| PARTS OF THE EXERCISE |
a. Quote the guidance on insecticide use in arable crops below, from "General farm hygiene" up to and including "new crops emerge.".
b. In the guidance on insecticide use in arable crops below, what rotation interval is given for potatoes to break the life-cycle of pest nematodes?
c. Give what follows the final sentence of the guidance on insecticide use in arable crops below.

| DOCUMENT PASSAGE |
- - - - - - -

Insecticides - Best Practice to Minimise the Environmental Impact in Arable Crops

Planning to prevent pest problems


Crop rotation

Rotation can disrupt the natural life-cycles of pests and can play a major part in helping to reduce the impact of pest outbreaks.

For soil inhabiting pests, an obvious example of rotational control would be leaving a sufficiently long interval between root crops to break the life-cycle of pest nematodes so that populations fall to an acceptable level, ie one year in five for potatoes.

Where pests are more mobile, rotational breaks in a field are equally essential but the effects will be further enhanced when one-years cropping is out of flying range of the same crop the next year. Carrot fly, although a weak flier, can cross boundaries into neighbouring fields but would struggle to get much further, for example.

General farm hygiene

Potato and sugar-beet clamps or spoil-heaps left after handling can harbour aphids which can then spread to neighbouring crops. To prevent carry-over, these sources should be cleared thoroughly before the new crops emerge.

Varietal choice

Pest-resistant or pest-tolerant varieties have characteristics which help to minimise pest problems, for example:

Non-waxy (non-glaucous) wheat varieties are thought to be less susceptible to aphid attack than glaucous (waxy) varieties;

Bearded wheats, such as Soissons, are less likely to suffer from aphids on the ears;

The wheat varieties Apollo, Beaver or Riband, are better suited to dealing with wheat bulb fly attack;

Hunter wheat has some resistance to orange blossom midge;

Some varieties of wheat are more palatable to slugs and show much higher levels of hollowing, for instance Riband;

Optic spring barley is resistant to BYDV;

Oats are immune to wheat bulb fly attack and the variety Gerald is resistant to stem eelworm;

The potato variety Cara is tolerant to potato cyst nematode attack, whereas Pentland Dell and Record are non-tolerant.

Check the NIAB varietal ratings for crop susceptibilities and tolerances to pest attack.

- - - - - - -

| MATERIAL SUPPLIED |
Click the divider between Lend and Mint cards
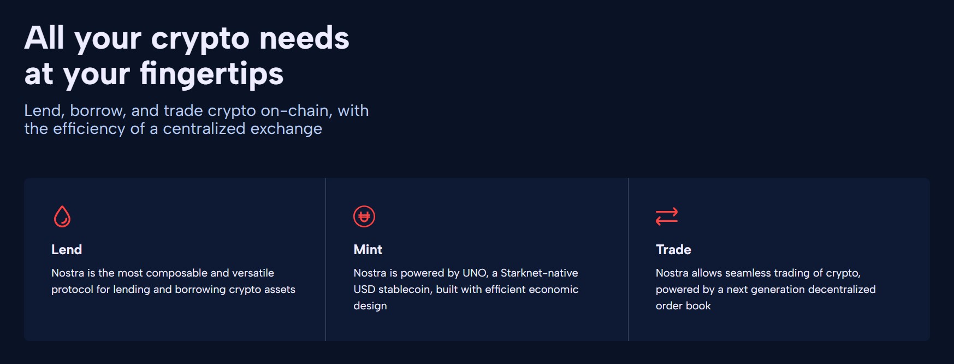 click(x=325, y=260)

- - - - - - -

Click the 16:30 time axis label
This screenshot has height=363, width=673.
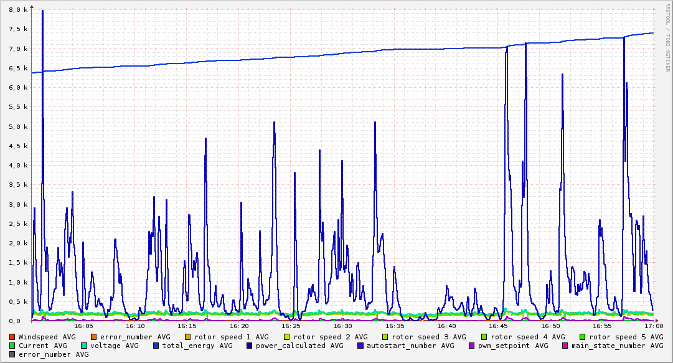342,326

- - - - - - -

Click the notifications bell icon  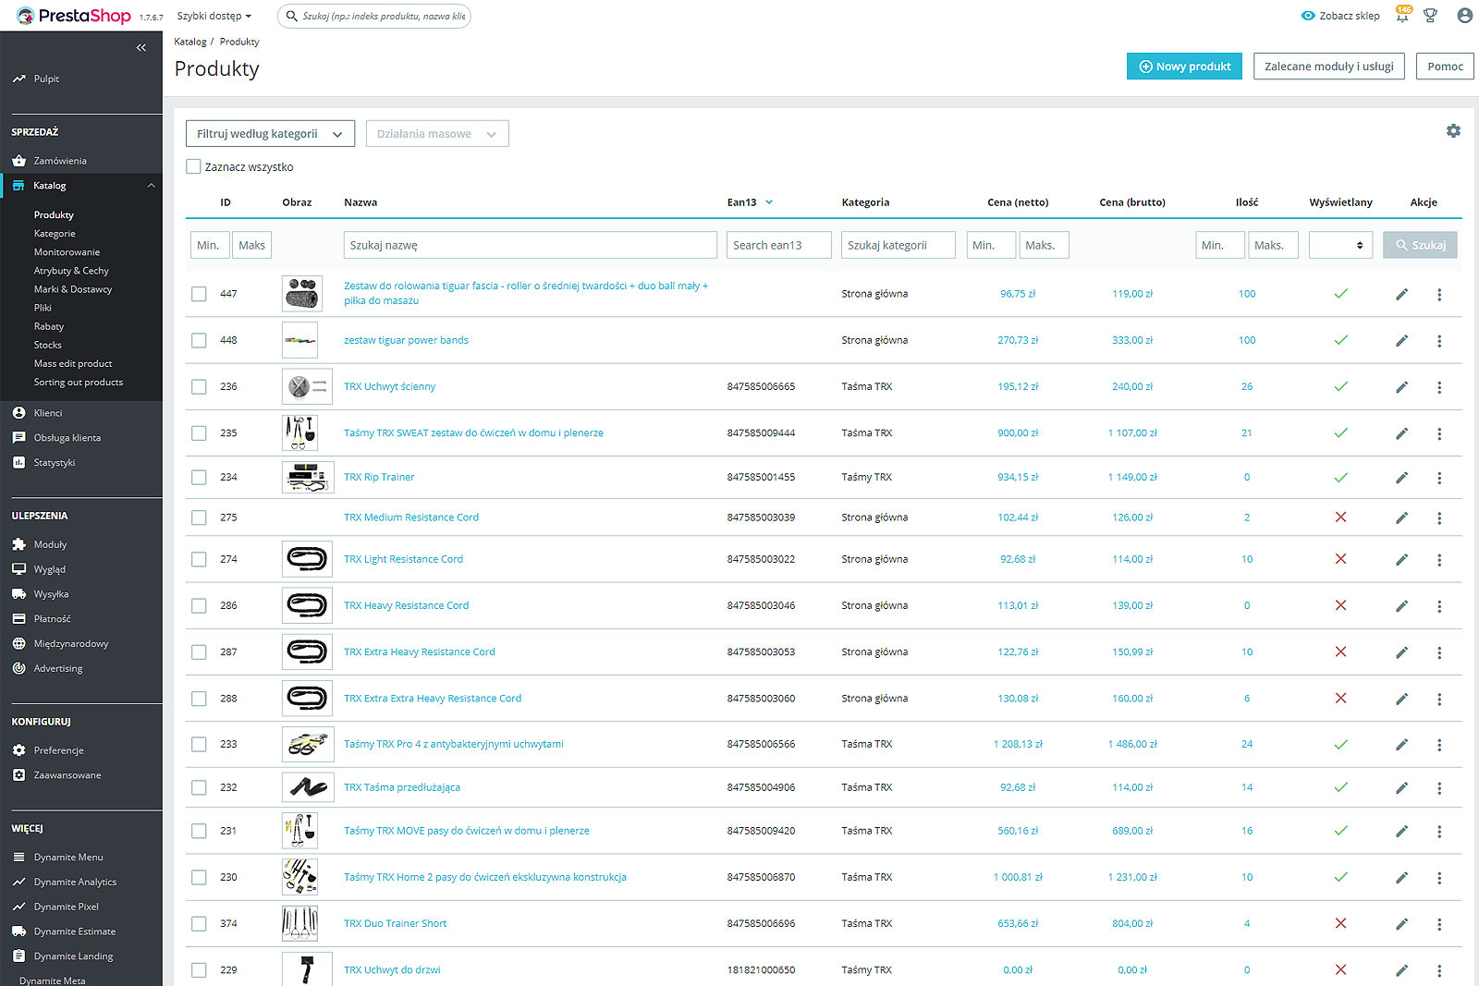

- - - - - - -

| IN RESPONSE |
a.
General farm hygiene

Potato and sugar-beet clamps or spoil-heaps left after handling can harbour aphids which can then spread to neighbouring crops. To prevent carry-over, these sources should be cleared thoroughly before the new crops emerge.

b. One year in five.

c.
Cultivations

The key action is to create the optimum seedbed; one of the advantages of giving a crop a flying start is that it is better able to resist pest attacks.

Some insect attack can be reduced by the right method of cultivation at the right time but some can be increased. Knowing from field records which pest is likely to be a threat in a particular field helps the selection of the most appropriate cultivation method.

Minimal cultivation can increase numbers of pest invertebrates which can remain active in mild autumns. Good, well-consolidated seedbeds help to control the movement of frit fly larvae.

The best defence for slugs is good seed-to-soil contact. Drill winter wheat at 4cm depth and roll behind the drill. Increase seed rates if losses are anticipated. When emergence is achieved, subsequent grazing is unlikely to cause economic loss except in poor growing conditions, where further treatment may be required.

Remember poor, cloddy seedbeds, full of trash, attract slugs, so time spent on seedbed preparations can be a useful tool in controlling slug damage.

Surface trash can confuse winged aphids seeking cereal plant hosts emerging in the autumn. Hence in min-till, direct-drilled seedbeds or sprayed-off stale seedbeds, there may be much less need for autumn insecticide treatments.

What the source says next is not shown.